TASK DIRECTIONS:
Retype each line of the listing below, from the first through the one holding "Click the customised", with no other lines.

RECORDS FOR THIS EXERCISE:
········

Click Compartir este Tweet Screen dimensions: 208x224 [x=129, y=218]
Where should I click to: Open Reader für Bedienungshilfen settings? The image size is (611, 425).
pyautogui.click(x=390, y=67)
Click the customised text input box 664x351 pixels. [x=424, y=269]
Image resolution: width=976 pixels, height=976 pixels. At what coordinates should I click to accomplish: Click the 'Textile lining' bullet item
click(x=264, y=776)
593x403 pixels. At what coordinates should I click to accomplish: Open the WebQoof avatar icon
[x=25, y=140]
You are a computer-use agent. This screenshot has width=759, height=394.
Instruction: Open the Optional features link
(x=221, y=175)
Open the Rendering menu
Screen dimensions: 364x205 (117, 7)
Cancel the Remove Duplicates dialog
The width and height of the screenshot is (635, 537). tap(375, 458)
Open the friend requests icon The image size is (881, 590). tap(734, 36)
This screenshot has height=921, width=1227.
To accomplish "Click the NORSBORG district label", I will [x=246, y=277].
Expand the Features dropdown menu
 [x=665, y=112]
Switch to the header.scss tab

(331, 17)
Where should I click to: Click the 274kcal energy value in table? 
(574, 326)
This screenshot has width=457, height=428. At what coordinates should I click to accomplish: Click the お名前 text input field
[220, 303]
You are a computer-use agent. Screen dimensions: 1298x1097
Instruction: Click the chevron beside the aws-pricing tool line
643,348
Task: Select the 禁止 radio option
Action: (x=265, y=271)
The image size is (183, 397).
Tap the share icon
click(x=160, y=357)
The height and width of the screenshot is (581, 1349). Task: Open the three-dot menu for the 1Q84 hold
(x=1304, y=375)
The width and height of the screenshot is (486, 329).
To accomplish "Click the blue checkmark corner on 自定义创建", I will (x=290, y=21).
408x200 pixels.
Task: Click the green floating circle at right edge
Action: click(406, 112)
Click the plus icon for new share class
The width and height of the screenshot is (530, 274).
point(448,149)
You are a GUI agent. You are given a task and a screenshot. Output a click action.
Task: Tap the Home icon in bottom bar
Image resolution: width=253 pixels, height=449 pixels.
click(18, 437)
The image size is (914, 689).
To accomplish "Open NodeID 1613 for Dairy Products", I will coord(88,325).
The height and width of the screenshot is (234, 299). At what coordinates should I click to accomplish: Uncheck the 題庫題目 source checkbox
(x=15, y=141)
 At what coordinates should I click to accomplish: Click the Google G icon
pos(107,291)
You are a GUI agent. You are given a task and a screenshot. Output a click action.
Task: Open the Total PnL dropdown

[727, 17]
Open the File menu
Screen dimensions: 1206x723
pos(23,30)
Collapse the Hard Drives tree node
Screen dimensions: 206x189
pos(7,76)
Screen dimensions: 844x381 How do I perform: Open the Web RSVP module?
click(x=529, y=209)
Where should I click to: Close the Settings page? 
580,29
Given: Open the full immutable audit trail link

········

FINISHED EXERCISE:
Click Compartir este Tweet Screen dimensions: 208x224 [x=129, y=218]
Where should I click to: Open Reader für Bedienungshilfen settings? The image size is (611, 425).
pyautogui.click(x=390, y=67)
Click the customised text input box 664x351 pixels. [x=424, y=269]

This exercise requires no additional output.